Pick out and copy each line of the data below that contains the string "icon". Case counts.

- **Dataset excerpts**:
★ ★ ★ ★ ★

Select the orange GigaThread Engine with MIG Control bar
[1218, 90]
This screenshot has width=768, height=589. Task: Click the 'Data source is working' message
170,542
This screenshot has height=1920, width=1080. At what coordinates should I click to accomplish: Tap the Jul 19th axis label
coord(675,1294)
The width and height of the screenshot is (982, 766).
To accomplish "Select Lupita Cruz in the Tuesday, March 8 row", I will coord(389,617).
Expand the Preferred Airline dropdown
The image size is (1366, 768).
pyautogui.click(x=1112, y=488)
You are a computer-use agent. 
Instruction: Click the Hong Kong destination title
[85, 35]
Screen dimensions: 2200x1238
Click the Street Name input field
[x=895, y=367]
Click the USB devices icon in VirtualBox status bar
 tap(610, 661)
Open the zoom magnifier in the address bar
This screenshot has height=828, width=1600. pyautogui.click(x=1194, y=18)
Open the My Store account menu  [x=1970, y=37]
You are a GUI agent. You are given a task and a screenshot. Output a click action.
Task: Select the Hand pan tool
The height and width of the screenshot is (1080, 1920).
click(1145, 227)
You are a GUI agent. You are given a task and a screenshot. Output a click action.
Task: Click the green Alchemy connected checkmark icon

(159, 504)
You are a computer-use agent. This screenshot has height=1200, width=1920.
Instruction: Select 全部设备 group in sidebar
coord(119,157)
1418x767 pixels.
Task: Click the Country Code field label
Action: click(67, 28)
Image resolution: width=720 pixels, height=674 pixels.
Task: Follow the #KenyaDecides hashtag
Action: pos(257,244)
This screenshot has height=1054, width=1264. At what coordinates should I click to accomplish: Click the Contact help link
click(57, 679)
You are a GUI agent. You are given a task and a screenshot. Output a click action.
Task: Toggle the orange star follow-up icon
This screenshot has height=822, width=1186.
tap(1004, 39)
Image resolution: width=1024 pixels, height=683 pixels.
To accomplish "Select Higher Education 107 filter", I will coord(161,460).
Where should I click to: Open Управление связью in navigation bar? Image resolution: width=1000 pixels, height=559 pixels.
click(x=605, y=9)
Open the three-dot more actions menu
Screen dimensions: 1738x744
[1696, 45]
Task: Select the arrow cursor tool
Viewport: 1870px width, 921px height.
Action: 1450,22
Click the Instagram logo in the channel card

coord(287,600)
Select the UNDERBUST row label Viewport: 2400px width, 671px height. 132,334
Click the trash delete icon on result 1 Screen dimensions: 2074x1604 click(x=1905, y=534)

★ ★ ★ ★ ★

- **Written solution**:
Click the USB devices icon in VirtualBox status bar
Task: Click the green Alchemy connected checkmark icon
Task: Toggle the orange star follow-up icon
Click the trash delete icon on result 1 Screen dimensions: 2074x1604 click(x=1905, y=534)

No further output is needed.